Hal böyle iken davalı sonradan düzenlediği 17.2.1976 tarihli fatura ile bu satıştan dolayı davacılar toplam ( 71.658
) lira borçlandırmış ve aradaki fark için de kendilerinden ( 9.020 ) liralık bonolar almıştır. Satıcı olan davalının bedeli bu şekilde tesbit ederek en yüksek haddin fazlasını talep etmesinin yasya aykırı düşeceği gözönünde tutulmak ve hükme göre tesis edilmelidir.
3 – Alınan bir faturaya sekiz gün içinde itiraz edilmemesi halinde münderecatının kabul edilmiş sayılacağına dair olan TTK’nın 23. maddesinin ikinci fıkrası, sadece geçerli akitler hakkında uygulanabilir. Batıl olan akitler için böyle bir şey düşünülemez. Çünkü, bizatihi hükümsüz olan bir akit, faturaya itiraz edilmemekle geçerlilik kazanamaz.

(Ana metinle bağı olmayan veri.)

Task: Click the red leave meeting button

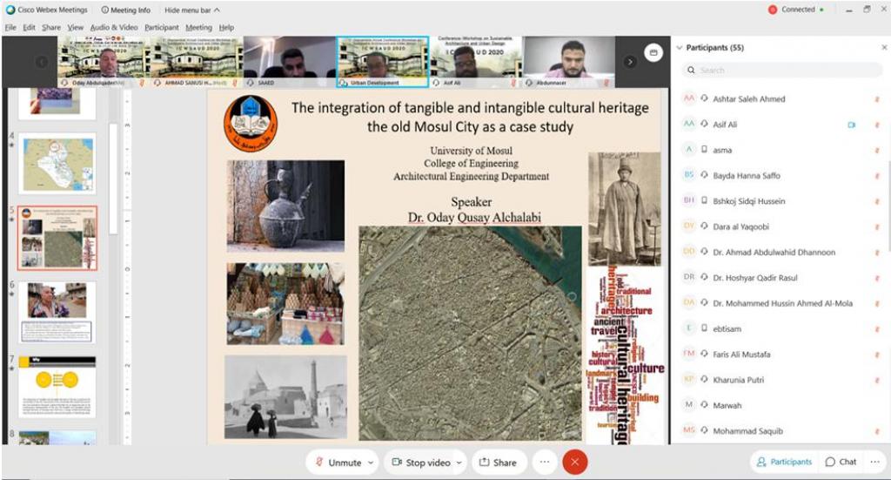Action: pyautogui.click(x=574, y=462)

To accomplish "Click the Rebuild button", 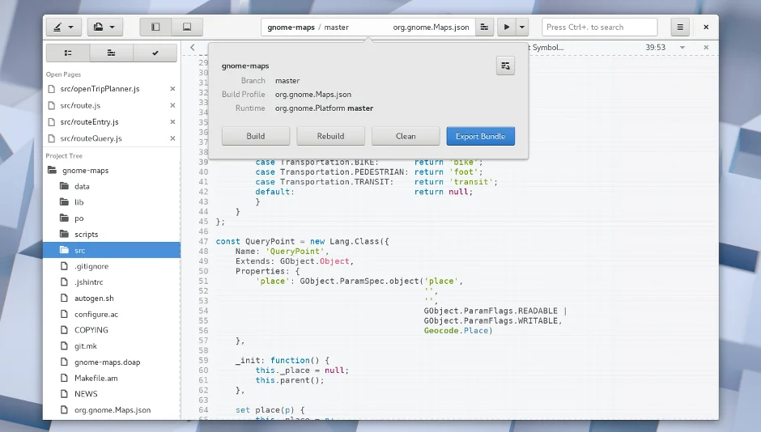I will click(330, 136).
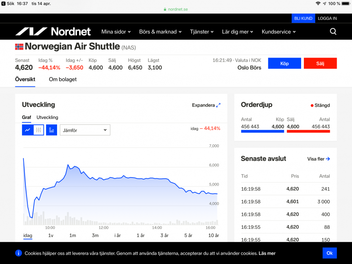The width and height of the screenshot is (352, 264).
Task: Click the cookie info icon
Action: [x=18, y=253]
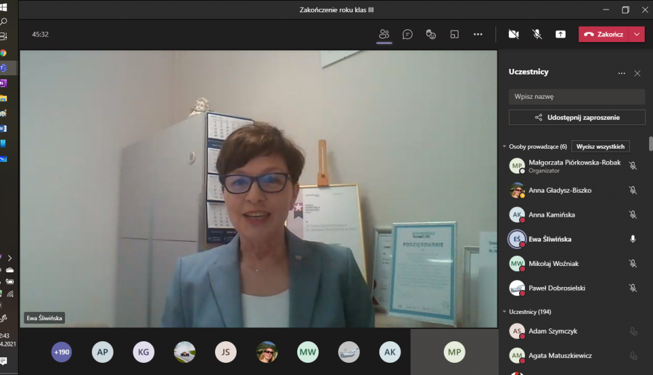Open the dropdown arrow next to Zakończ
Viewport: 653px width, 375px height.
pyautogui.click(x=637, y=34)
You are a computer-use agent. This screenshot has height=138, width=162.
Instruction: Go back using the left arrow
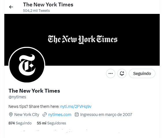11,7
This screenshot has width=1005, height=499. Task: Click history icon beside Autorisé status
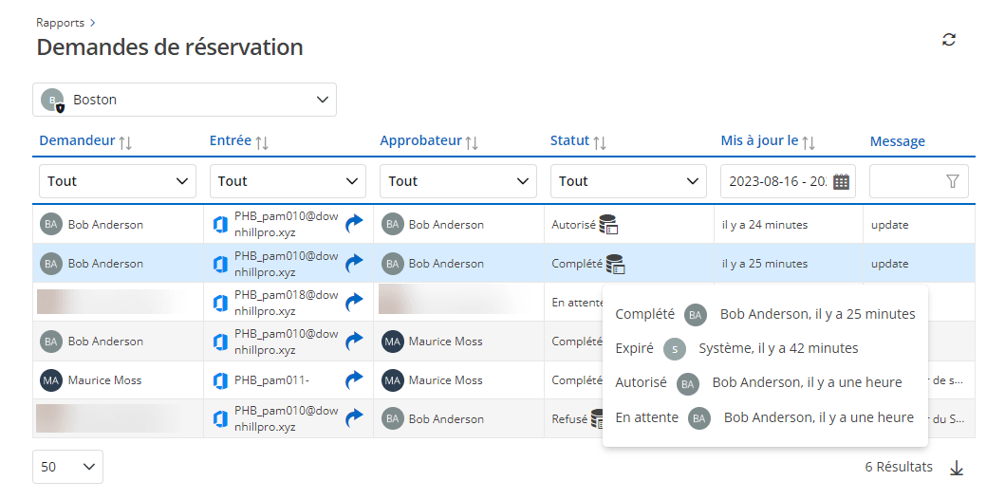608,225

Olayda, taraflar arasındaki akdin kısmen yasa aykırı olduğu ve uyuşmazlığın da bu kısma ilişkin bulunduğu saptanmıştır. Yasaya aykırı akitler ise BK.nun 19 ve 20. maddeleri uyarınca batıl sayılacağından davacıların faturaya itiraz etmemeleri bu nedenle sonuca etkili olamaz. Hal böyle iken, Mahkemenin faturaya itiraz edilmediğinden davanın reddine karar vermiş olması isabetsizdir.
SONUÇ: Yukarıda açıklanan nedenlerden dolayı davacılar vekilinin temyiz itirazlarının kabulü ile hükmün BOZULMASINA, ödediği temyiz peşin harcının isteği halinde temyiz edene iadesine 23.5.1978 tarihinde oybirliğiyle karar verildi.
Yargıtay Hukuk Genel Kurulu 24.9.2003 tarih 2002/19-449 E. Ve 2003/ 491 sayılı kararı şu şekildedir :
“Taraflar arasındaki “itirazın iptali” davasından dolayı yapılan yargılama sonunda; İzmir Asliye 2. Ticaret Mahkemesince davanın reddine dair verilen 15.06.2000 gün ve 1999/277-2000/610 sayılı kararın incelenmesi Davacı vekili tarafından istenilmesi üzerine, Yargıtay 19. Hukuk Dairesinin 09.05.2001 gün ve 2000/6689-2001/3538 sayılı ilamı ile; ( ….Davacı vekili, taraflar arasında uzun yıllardır süren bir cari hesap ilişkisi içerisinde mal alış verişi olduğunu, kesi- len fatura bedellerinin ödeme süresinin otuz gün olduğunun ve gecikme durumunda % 10 vade farkı uygulanacağının faturalarda yazılı olduğunu, davalının bu faturaların hiçbirisine itiraz etmediğini, davalının ödemelerinde otuz günlük süreleri geçirmesi nedeniyle 243.281.350.-TL’ lık vade farkı tahakkuk ettirildiğini, davalının vade farkına ilişkin bu faturayı kabul etmemesi üzerine takip yapıldığını, davalının itiraz ettiğini belirterek itirazın iptalini, %40 tazminata karar verilmesini talep ve dava etmiştir.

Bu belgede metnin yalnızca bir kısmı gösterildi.